L’objectif de cet essai est dans le sous-titre : « Guérir du ressentiment ».
Logiquement on a donc une première partie sur l’amer en commençant par la rumination. « Le terme clé pour comprendre la dynamique du ressentiment est la rumination, quelque chose qui se mâche et se remâche, avec d’ailleurs cette amertume caractéristique d’un aliment fatigué par la mastication. » Ressentiment de l’avoir (l’envie), ressentiment de l’être (jalousie), myriade d’auteurs sont cités à la rescousse : Nietzsche évidemment, Deleuze, Freud, Hegel, Castoriadis, et j’en passe. Mais, bizarrement jamais Spinoza, lui qui a pourtant parlé de l’aliénation des passions tristes, lesquelles correspondent tout à fait aux contours du ressentiment selon Cynthia Fleury. En tout cas pour aborder cette première partie (pour les autres aussi…) le lecteur a intérêt d’être armé de solides références en matière de philosophie, en matière de psychanalyse (surtout) et de se préparer à lire et relire afin de pouvoir digérer l’ensemble des raisonnements tenus.
La deuxième partie traite du ressentiment collectif. On parle ici du fascisme. Cynthia Fleury s’appuie sur deux auteurs : Theodor Adorno (que je n’ai pas lu) et Wilhelm Reich (« Psychologie de masse du fascisme » que j’ai lu il y a bien longtemps). On y retrouve ici l’explication bien connu de la liaison entre haine de soi et haine de l’autre et celle de la frustration notamment sexuelle. Si j’ai bien compris (je suis loin d’en être sûr…), le fascisme prend racine et se développe à partir d’une masse d’individus qui n’aurait pas fait « le deuil d’une demande puérile de protection » (Ci-gît la Mère) n’ayant pas su pas quitter un univers sécurisant et cherchant à le retrouver auprès du chef. En somme, retour aux sources : « Les tyrans ne sont grands que parce que nous sommes à genoux » (Étienne de la Boétie).
Troisième partie : « La mer »… La question est posée d’entrée : « L’antidote au ressentiment, quel est-il ? » La mer, l’infini, l’universel. Dans ce chapitre, principalement sous les bons auspices de Frantz Fanon (auteur que je ne connais pas, un de plus…), on retrouve les quelques antidotes au ressentiment qui ont déjà été évoqués auparavant : la sublimation, la mise à distance, l’oubli, l’écriture, l’étonnement la cure analytique (Cynthia Fleury n’oublie pas sa boutique…) et le ressentiment lui-même (là je laisse les futurs lecteurs s’en dépatouiller. [Le ressentiment serait un rempart contre la déprime ?]). A chaque fois on se dit : plus facile à écrire qu’à faire. L’auteur en convient par moments.

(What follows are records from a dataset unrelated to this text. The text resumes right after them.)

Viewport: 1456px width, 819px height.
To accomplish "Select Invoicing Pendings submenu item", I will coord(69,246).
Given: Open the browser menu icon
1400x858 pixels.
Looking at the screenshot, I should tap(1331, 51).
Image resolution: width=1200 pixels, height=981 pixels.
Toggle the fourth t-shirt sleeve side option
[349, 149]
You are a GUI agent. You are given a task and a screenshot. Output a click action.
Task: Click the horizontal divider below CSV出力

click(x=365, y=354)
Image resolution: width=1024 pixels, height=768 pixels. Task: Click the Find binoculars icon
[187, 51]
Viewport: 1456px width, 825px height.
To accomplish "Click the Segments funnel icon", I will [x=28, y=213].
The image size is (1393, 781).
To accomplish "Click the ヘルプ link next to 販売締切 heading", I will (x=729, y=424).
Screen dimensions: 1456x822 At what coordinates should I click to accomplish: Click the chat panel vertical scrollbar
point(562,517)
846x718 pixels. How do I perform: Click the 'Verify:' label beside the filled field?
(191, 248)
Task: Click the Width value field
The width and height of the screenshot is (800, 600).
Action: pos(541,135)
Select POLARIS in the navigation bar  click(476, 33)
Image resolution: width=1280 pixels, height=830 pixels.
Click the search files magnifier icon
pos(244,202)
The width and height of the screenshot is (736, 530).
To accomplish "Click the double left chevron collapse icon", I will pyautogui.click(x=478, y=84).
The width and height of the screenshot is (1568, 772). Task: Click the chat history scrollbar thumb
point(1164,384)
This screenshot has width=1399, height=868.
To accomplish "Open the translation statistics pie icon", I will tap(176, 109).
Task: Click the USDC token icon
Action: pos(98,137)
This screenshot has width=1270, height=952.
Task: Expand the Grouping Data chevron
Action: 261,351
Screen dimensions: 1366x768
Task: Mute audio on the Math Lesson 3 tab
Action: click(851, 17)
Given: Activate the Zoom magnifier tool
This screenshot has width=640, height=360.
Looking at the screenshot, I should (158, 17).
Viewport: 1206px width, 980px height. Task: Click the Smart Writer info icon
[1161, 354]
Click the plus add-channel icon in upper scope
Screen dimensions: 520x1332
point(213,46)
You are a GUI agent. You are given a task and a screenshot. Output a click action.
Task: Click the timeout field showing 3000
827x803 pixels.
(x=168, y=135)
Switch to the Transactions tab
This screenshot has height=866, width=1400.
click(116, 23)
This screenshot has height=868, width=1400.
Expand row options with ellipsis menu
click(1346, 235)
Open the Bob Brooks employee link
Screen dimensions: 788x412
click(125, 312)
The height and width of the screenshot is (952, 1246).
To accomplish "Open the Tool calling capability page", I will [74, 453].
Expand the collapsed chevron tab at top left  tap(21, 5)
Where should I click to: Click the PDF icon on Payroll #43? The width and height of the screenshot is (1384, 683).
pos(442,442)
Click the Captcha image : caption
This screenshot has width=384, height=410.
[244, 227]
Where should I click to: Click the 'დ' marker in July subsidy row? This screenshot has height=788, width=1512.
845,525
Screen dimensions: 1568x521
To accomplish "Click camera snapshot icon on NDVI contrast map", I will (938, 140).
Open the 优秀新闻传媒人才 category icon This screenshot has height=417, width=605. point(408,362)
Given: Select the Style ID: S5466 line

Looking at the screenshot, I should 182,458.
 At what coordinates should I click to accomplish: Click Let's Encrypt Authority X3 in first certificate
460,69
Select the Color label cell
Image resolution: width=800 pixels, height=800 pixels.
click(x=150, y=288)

Si Cynthia Fleury pouvait aussi se forcer à baisser sa hauteur de vue (quoi ? j’suis universitaire merde…) et se donner la peine de redescendre quelque peu pour utiliser un langage plus commun elle en serait remerciée. Mais évidemment cela demande quelques efforts de vulgarisation (si maintenant il faut éduquer la canaille où va-t-on ?), efforts qu’elle fait parfois dans des journaux ou/et magazines comme « Philosophie Magazine ».
Donc je me répète : livre pour lecteurs très motivés et avertis.